Adam ging auf sie zu und gab ihr einen Klaps auf den nackten Po, weswegen Sporen, die dabei abfielen, am Boden umgehend eine ähnliche Kettenreaktion auszulösen drohten.

»Nicht bewegen! Nichts anfassen! Mit nichts wackeln! Am besten auch nicht reden! Könnt ihr beide bitte für eine Minute die Füße ruhig halten!«, rief Ed. Eine Drohne fing die sich ausbreitenden Sporen umgehend auf. Zwei weitere Drohnen wichen Luise und ihm nicht von der Seite. Sie isolierten sämtliche Sporen, die sich laufend weiter von ihnen lösten. Das hörte nicht mehr auf.

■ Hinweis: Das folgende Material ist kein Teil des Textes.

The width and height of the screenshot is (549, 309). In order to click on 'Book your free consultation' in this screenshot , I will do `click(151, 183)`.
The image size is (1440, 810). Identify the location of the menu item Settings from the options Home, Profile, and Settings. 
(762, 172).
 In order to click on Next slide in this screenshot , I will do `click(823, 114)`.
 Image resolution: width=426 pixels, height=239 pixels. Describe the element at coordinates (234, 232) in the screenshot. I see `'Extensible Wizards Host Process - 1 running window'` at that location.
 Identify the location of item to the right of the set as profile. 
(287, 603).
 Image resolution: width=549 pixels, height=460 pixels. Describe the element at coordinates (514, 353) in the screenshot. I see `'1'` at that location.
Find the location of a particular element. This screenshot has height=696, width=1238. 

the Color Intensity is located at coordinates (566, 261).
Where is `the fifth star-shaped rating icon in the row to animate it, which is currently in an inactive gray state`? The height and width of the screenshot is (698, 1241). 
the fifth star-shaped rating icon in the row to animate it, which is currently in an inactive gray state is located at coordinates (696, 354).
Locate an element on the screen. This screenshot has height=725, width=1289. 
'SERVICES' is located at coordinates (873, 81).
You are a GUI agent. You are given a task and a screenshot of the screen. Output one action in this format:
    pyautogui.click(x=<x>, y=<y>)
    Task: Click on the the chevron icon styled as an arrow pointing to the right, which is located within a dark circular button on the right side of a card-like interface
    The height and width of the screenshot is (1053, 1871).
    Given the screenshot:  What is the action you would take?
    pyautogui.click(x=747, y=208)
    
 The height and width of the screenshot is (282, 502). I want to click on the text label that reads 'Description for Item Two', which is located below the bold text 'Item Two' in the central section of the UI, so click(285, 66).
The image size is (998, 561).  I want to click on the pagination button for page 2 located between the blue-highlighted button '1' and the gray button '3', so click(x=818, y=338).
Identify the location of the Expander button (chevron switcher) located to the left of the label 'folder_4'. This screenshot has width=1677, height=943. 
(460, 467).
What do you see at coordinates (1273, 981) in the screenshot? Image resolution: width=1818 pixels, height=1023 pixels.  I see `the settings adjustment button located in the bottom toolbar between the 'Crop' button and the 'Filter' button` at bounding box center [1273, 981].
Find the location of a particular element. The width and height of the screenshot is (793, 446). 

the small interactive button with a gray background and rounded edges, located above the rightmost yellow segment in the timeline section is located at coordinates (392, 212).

»Ed!«, flüsterte Luise gedrückt, das Lachen blieb ihr mittlerweile im Halse stecken.

»Ich habe eine Idee!«

»Ja, bitte!«

»Kommt!« Ed ließ Drohnen eine Art energetischen Anzug auf Luises und seinen Körper projizieren. Das sah aus, als ob sie sich transparente Plastiktüten angezogen hätten. Aber, nur das zählte, diese Maßnahme hielt die Sporen im Zaum. »Ich kann euch nicht reinigen, da eure Körper ständig neue Sporen produzieren.«

»Was!«, rief Luise erschrocken.

»Andere hätten das nicht überlebt.«

»Was für ein Segen!« Sie klang wütend.

»Das ist es wirklich. Bei dir sind es die Nanoiden und bei Adam das Symbiotensekret, beides wirkt dem Zerfallsprozess entgegen. Die Balance hält euch am Leben.«

»Und wenn ich wieder pinkeln muss?«

»Nein, Adam!«

»Habe es ja verstanden.«

»Das ist nur eine temporäre Lösung … ich werde euch auf dem Gate behandeln.«

»Gibt es die todschicke energetische Kleidung auch mit ein wenig mehr Privatsphäre?«, fragte Luise und zeigte mit den Händen auf ihren nackten Bauch. Verständlich, man sah alles.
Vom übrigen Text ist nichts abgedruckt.